PSX recovers strongly, crosses 169,000 level in morning rally  

Pakistan Stock Exchange

Buying returned to the Pakistan Stock Exchange (PSX) on Wednesday morning, helping the market recover after two days of losses, as investor sentiment improved on expectations of fresh inflows from the International Monetary Fund. 

The benchmark KSE-100 index jumped more than 900 points within minutes of the opening bell. By 9:35am, it was trading at 169,329.62, up 917.39 points, or 0.54 percent. 

The early rally followed a weak close a day earlier, when the index had settled at 168,412.23 after losing over 1,000 points amid selling pressure triggered by a surprise interest rate hike. 

IMF hopes support recovery

Market participants linked the rebound to growing confidence that Pakistan is close to securing the next IMF tranche. Finance Minister Muhammad Aurangzeb said the country has met most programme conditions and expects the IMF board to consider approving a $1.2 billion release on May 8. 

The expected inflow is seen as key for easing pressure on the external account and supporting foreign exchange reserves. An IMF mission is also expected to visit in mid-May to discuss the upcoming federal budget. 

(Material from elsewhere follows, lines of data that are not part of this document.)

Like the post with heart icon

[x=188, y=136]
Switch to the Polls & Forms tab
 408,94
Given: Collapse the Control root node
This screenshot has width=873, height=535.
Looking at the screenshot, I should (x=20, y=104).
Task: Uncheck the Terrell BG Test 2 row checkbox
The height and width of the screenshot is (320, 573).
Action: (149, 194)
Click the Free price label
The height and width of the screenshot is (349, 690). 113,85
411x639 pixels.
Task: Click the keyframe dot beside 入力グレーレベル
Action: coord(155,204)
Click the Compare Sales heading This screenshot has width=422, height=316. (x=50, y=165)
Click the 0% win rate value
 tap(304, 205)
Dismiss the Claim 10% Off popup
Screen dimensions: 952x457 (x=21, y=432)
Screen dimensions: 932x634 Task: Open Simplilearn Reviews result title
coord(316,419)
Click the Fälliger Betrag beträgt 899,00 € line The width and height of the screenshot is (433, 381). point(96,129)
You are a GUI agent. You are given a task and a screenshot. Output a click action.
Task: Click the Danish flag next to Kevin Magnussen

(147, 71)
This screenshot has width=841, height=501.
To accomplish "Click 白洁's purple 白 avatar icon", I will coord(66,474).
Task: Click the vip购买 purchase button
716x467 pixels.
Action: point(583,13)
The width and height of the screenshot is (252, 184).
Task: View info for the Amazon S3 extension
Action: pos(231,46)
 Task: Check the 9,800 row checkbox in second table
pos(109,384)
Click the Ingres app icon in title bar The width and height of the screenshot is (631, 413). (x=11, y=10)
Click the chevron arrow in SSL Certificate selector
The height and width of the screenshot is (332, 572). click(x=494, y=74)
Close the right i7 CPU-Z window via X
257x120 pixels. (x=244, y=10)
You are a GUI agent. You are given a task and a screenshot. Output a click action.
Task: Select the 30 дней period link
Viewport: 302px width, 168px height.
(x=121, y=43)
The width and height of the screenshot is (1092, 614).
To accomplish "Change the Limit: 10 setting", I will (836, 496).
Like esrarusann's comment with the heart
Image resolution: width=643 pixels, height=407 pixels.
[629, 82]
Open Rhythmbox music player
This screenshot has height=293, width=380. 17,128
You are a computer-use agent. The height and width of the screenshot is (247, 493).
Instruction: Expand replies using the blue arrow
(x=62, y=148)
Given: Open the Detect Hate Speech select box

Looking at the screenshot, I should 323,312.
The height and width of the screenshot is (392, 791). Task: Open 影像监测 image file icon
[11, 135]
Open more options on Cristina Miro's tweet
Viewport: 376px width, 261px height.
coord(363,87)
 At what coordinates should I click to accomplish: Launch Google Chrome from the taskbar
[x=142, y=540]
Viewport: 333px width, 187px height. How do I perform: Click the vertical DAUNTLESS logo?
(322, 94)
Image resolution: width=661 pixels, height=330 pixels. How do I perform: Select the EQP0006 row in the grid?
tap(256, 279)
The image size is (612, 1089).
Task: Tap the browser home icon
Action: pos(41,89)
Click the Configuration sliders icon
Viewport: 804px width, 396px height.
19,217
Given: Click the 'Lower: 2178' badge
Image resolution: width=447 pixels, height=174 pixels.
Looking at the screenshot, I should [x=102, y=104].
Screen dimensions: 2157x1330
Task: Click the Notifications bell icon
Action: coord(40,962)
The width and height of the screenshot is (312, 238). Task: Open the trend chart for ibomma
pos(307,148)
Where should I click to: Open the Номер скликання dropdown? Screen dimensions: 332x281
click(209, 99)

Analysts said the market’s ability to reclaim the 169,000 level was an encouraging sign, with investors once again willing to buy on dips after recent declines. 

Broad-based buying seen

Gains were spread across major sectors, including automobile assemblers, cement, commercial banks, and oil and gas companies. Key index movers such as Attock Refinery, Hub Power, OGDC, PPL, Pakistan Oilfields, Mari Energies, MCB Bank, Meezan Bank and UBL all traded higher during early hours. 

Trading activity remained strong, with volume crossing 236 million shares. The index moved within a range of 167,234 to 169,686 during the session so far. 

Among individual stocks, several companies posted strong gains, while others continued to face selling pressure, reflecting a mixed but improving market tone. 

Global cues remain mixed

Internationally, Asian markets showed a mixed trend as investors remained cautious ahead of the US Federal Reserve’s policy decision and earnings from major technology firms. Ongoing geopolitical tensions linked to Iran also kept sentiment in check. 

Despite global uncertainty, local investors appeared focused on domestic triggers, with IMF-related developments providing near-term direction to the market. 

The KSE-100 index remains down around 3.9 percent so far this year, although it has gained over 45 percent over the past 12 months.